The figurative language of Katie Williams…

Reading time: About 1 minute

I like to share interesting pieces of figurative language I encounter in my reading. I write today about a series of similes from author Katie Williams…

How is technology changing your life? Perhaps you’re walking more because of your Fitbit? Maybe you’re able to take away more books with you when you go travelling, thanks to your e-reader? You’re almost certainly spending more time on your phone, even if you’re not really talking to anyone.

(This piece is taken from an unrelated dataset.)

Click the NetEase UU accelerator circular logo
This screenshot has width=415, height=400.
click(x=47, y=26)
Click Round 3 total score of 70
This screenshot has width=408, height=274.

The impact of technology on our lives is the theme of a wonderful new science fiction novel by Katie Williams, Tell the Machine Goodnight. I rarely append adjectives like “wonderful” to nouns like “science fiction,” (I’m not a fan of the genre) but this book is quite marvellous.

It tells the story of a new technology that is able to predict which specific actions will make people happier. Predictable chaos ensues.

But what appealed most to me was the figurative voice of the author, Katie Williams, who has a great ear for simile. Here are my favourite examples:

  • The Home Management System interrupted Pearl’s focus, its soft librarian tones alerting her that Rhett had just entered the lobby.
  • Her arms were plump and liver-spotted with a fine mesh of lines at elbow and wrist, as if she wore her wrinkles like bracelets, like sleeves.
  • What they don’t understand is that my condition is a symptom of me. That I am a stone buried deep in the ground, something that will never grow no matter how good the dirt.
  • It hadn’t been the divorce, which Elliot and Pearl had made sure was amicable, donning their mutual politeness like flak jackets.
  • The lawyer my father hired was expensive, his neckties in soft colors, like paint swatches selected for the nursery walls.
  • As she walked past the photographers, Calla’s fear unfolded like a sheet shaken out and lifted so that it caught the air.
  • When Dad told me she’d left the news was a quick throb and fade, the emotional equivalent of hitting your thumb with a hammer.
  • The grass is uncut, whispering at my calves, and every few strides a flock of tiny yellow birds rises from it in a puff.
  • It used to be precious, Elliot’s sleeping face unclothed of its ceaseless charm, like a peeled lychee, something pale and vulnerable only she was allowed to see.